Doctors need to conduct clinical trials and define the disease.
Physicians have a lot of work to do if they want to provide better therapies for patients with both asthma and chronic obstructive pulmonary disease (COPD), also known as asthma/COPD overlap syndrome (ACOS), according to Amir Zeki, MD, MAS.
Asthma/COPD overlap is a condition that was identified in the 1960’s, but an agreed-upon definition of the condition, and the best approaches to treat it have eluded physicians since that time.
According to Zeki, physicians are unsure — or at least cannot come an agreement – if patients with ACOS, also known as overlappers, are simply affected by symptoms of both diseases or if they have a distinct condition.
There is also controversy over whether ACOS patients are at a higher risk for health problems than patients who only have one of the conditions, and whether ACOS is a legitimate, identifiable concern, Zeki said.
However, having cared for ACOS patients, Zeki said he believes they tend to be sicker, and that there are even commonalities between ACOS and conditions like diabetes, hypertension and obesity.
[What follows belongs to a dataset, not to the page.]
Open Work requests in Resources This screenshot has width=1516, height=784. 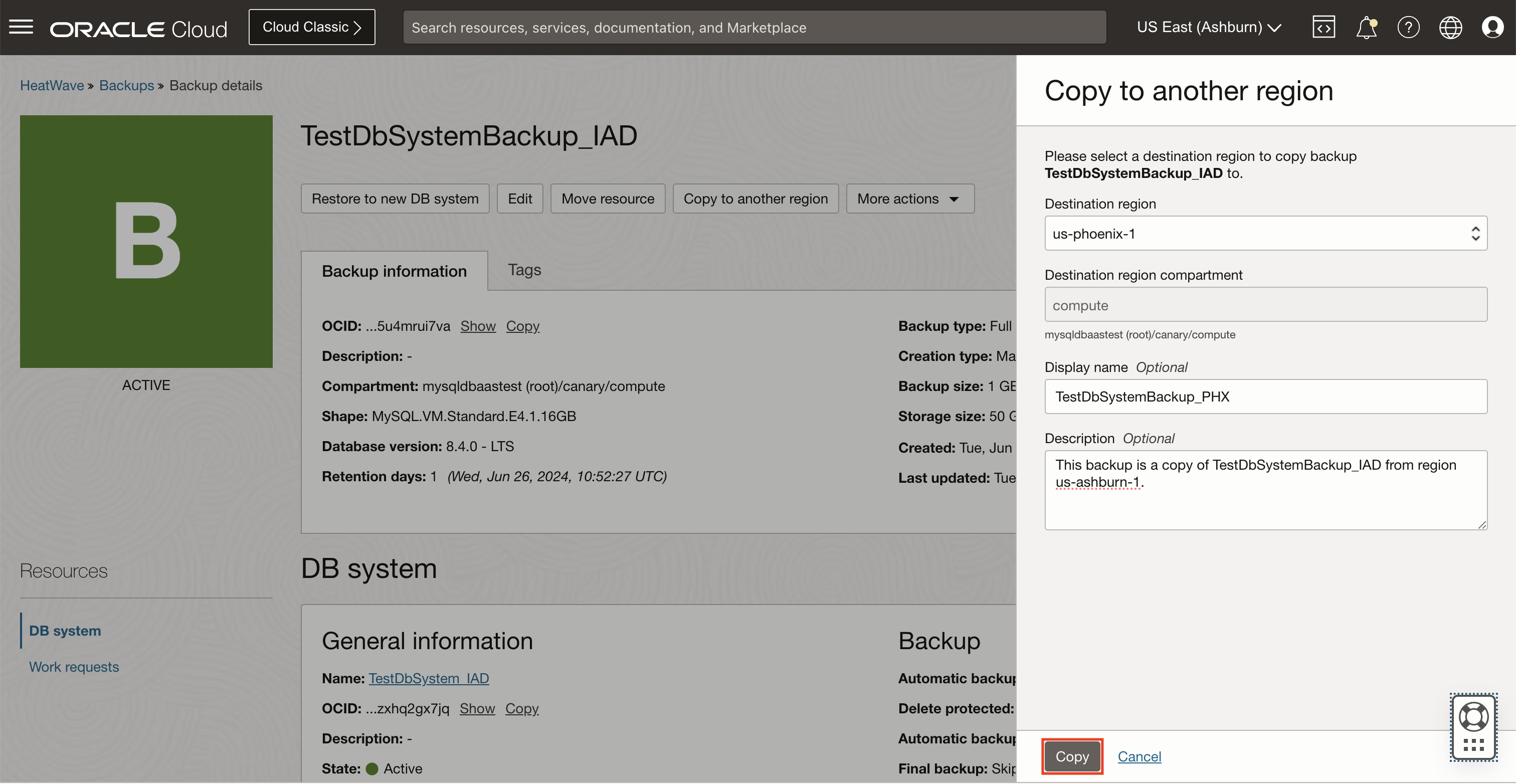tap(74, 667)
A better understanding of the disease could help physicians identify patients earlier and treat them more aggressively, which could translate into better outcomes, reduced symptoms and fewer hospitalizations. But that would take better controlled trials, Zeki said, and an internationally agreed-upon definition.
Soon, Zeki believes, ACOS will be replaced by a more accurate label like Obstructive Airway Disease (OAD). Once physicians can agree upon this and view findings from clinical trials, new therapies will emerge that will help ACOS patients manage their symptoms more effectively.